# Sentiment Analysis on Amazon Reviews/Divvy Trips Data

This notebook guides you through the process of running sentiment analysis on either:
1. Amazon reviews dataset (as specified in the assignment)
2. Adapted Divvy Trips data (in case you need to use the mentioned Divvy_Trips_2020_Q1 file)

Let's start by setting up our environment and exploring the data.

## 1. Setup and Dependencies

In [None]:
# Install required packages
!pip install transformers torch scikit-learn matplotlib seaborn nltk pandas

## 2. Data Preparation

### Option 1: If you're using the Amazon reviews dataset

In [None]:
# Initialize Spark session
from pyspark.sql import SparkSession

spark = SparkSession.builder \
    .appName("AmazonReviewsSentimentAnalysis") \
    .config("spark.driver.memory", "4g") \
    .config("spark.executor.memory", "4g") \
    .getOrCreate()

# Define the path to your Amazon reviews dataset
amazon_data_path = "path/to/amazon_reviews.csv"

# Load data
amazon_df = spark.read.csv(amazon_data_path, header=True, inferSchema=True)

# Show the schema
amazon_df.printSchema()

# Show a sample of the data
amazon_df.show(5)

### Option 2: If you're using the Divvy Trips dataset

In [None]:
# Run the adapter script to convert Divvy Trips data
!python divvy_adapter.py --input "path/to/Divvy_Trips_2020_Q1.csv" --output "adapted_divvy_data.csv" --sample 10000

# Initialize Spark session
from pyspark.sql import SparkSession

spark = SparkSession.builder \
    .appName("DivvyTripsSentimentAnalysis") \
    .config("spark.driver.memory", "4g") \
    .config("spark.executor.memory", "4g") \
    .getOrCreate()

# Load the adapted Divvy data
divvy_df = spark.read.csv("adapted_divvy_data.csv", header=True, inferSchema=True)

# Show the schema
divvy_df.printSchema()

# Show a sample of the data
divvy_df.show(5)

## 3. Task 1: Sentiment Analysis

Let's apply sentiment analysis to the review texts using the pretrained Hugging Face pipeline.

In [None]:
from pyspark.sql.functions import col, udf
from pyspark.sql.types import StringType
from transformers import pipeline

# Choose the appropriate dataframe based on your dataset
# df = amazon_df  # Uncomment if using Amazon reviews
df = divvy_df    # Uncomment if using Divvy trips

# Initialize the sentiment analysis pipeline
sentiment_analyzer = pipeline("sentiment-analysis")

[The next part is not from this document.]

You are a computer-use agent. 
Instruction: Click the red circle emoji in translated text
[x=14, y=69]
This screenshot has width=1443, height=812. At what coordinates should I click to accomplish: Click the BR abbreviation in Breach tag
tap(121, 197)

# Define UDF for sentiment analysis
@udf(StringType())
def analyze_sentiment(text):
    try:
        if text is None or len(str(text).strip()) == 0:
            return "NEUTRAL"
        result = sentiment_analyzer(str(text))
        return "POSITIVE" if result[0]['label'] == 'POSITIVE' else "NEGATIVE"
    except Exception as e:
        print(f"Error analyzing sentiment for text: {e}")
        return "NEUTRAL"

# Apply sentiment analysis to the review text
result_df = df.withColumn("predicted_sentiment", analyze_sentiment(col("reviewText")))

# Show results
result_df.select("reviewText", "predicted_sentiment").show(10, truncate=50)

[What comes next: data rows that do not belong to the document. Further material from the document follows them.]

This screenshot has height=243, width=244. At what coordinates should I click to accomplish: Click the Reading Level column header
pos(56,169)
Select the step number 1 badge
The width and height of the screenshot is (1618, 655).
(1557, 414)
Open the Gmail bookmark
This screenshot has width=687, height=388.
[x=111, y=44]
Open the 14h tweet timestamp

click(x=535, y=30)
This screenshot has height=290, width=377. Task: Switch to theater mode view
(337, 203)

## 4. Task 2: Model Evaluation

Let's evaluate the sentiment analysis model by comparing predicted sentiment with true sentiment derived from ratings.

In [None]:
from pyspark.sql.functions import when
import pandas as pd
import numpy as np
from sklearn.metrics import confusion_matrix, precision_score, recall_score
import matplotlib.pyplot as plt
import seaborn as sns

# Convert ratings to true sentiment labels (POSITIVE if rating >= 3.0, else NEGATIVE)
df_with_true = result_df.withColumn(
    "true_sentiment", 
    when(col("overall") >= 3.0, "POSITIVE").otherwise("NEGATIVE")
)

# Convert to Pandas for easier analysis
pd_df = df_with_true.select("predicted_sentiment", "true_sentiment").toPandas()

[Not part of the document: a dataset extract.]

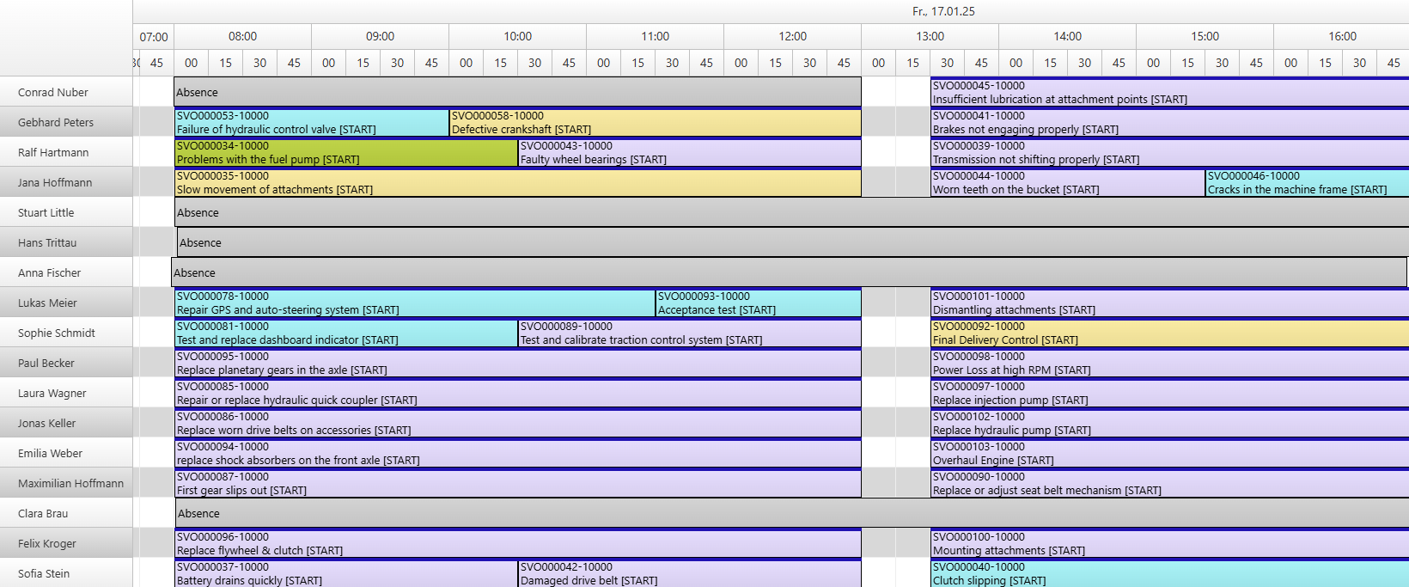The height and width of the screenshot is (587, 1409).
Task: Select technician Gebhard Peters in resource list
Action: 56,122
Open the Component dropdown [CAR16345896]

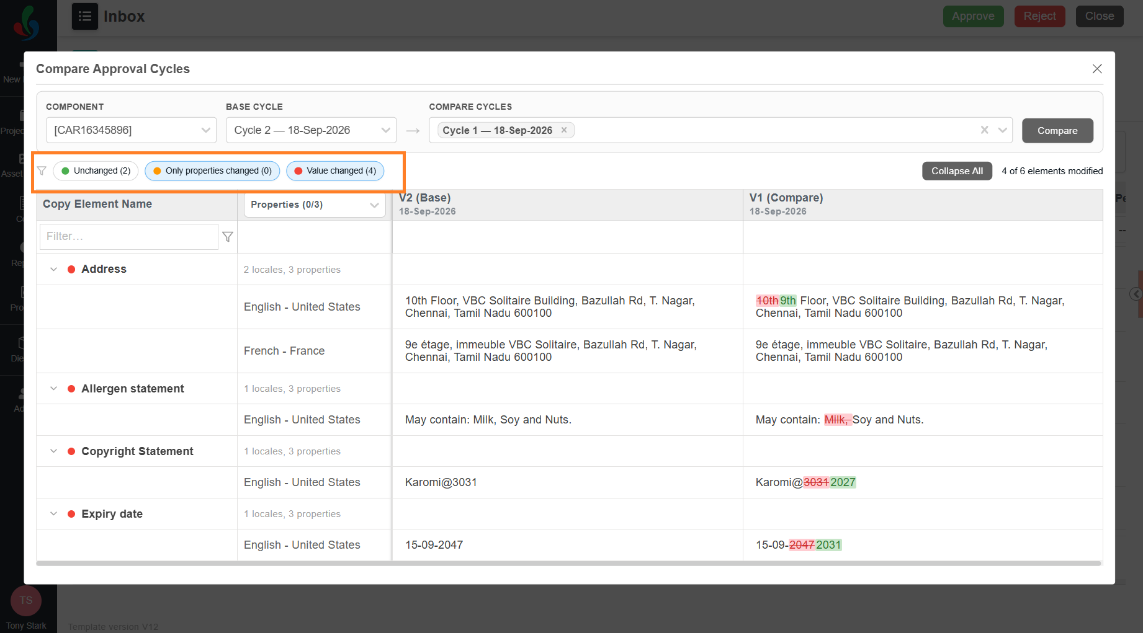click(131, 130)
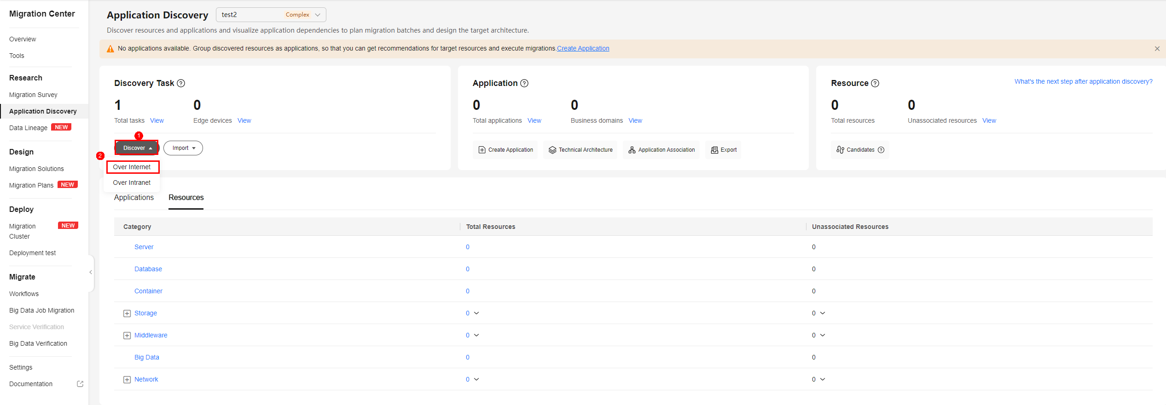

# Filter out any NEUTRAL predictions for evaluation purposes
pd_df = pd_df[pd_df['predicted_sentiment'] != "NEUTRAL"]

# Create confusion matrix
cm = confusion_matrix(
    pd_df['true_sentiment'], 
    pd_df['predicted_sentiment'],
    labels=["POSITIVE", "NEGATIVE"]
)

# Calculate precision and recall
precision = precision_score(
    pd_df['true_sentiment'], 
    pd_df['predicted_sentiment'],
    pos_label="POSITIVE"
)

recall = recall_score(
    pd_df['true_sentiment'], 
    pd_df['predicted_sentiment'],
    pos_label="POSITIVE"
)

# Display results
print(f"Confusion Matrix:\n{cm}")
print(f"Precision: {precision:.4f}")
print(f"Recall: {recall:.4f}")

# Visualize confusion matrix
plt.figure(figsize=(8, 6))
sns.heatmap(
    cm, 
    annot=True, 
    fmt='d', 
    cmap='Blues',
    xticklabels=["Predicted POSITIVE", "Predicted NEGATIVE"],
    yticklabels=["True POSITIVE", "True NEGATIVE"]
)
plt.title('Sentiment Analysis Confusion Matrix')
plt.tight_layout()
plt.show()

## 5. Additional Analysis: Distribution of Sentiments

In [None]:
# Get full pandas DataFrame for visualization
full_pd_df = df_with_true.toPandas()

# Plot the distribution of true vs predicted sentiment
plt.figure(figsize=(12, 5))

plt.subplot(1, 2, 1)
sns.countplot(data=full_pd_df, x='true_sentiment')
plt.title('Distribution of True Sentiment')
plt.xlabel('Sentiment')
plt.ylabel('Count')

plt.subplot(1, 2, 2)
sns.countplot(data=full_pd_df, x='predicted_sentiment')
plt.title('Distribution of Predicted Sentiment')
plt.xlabel('Sentiment')
plt.ylabel('Count')

plt.tight_layout()
plt.show()

## 6. Run the Complete Pipeline

Let's run the full pipeline using the main script.

In [None]:
# For Amazon reviews dataset
# !python main.py --input "path/to/amazon_reviews.csv" --output "output"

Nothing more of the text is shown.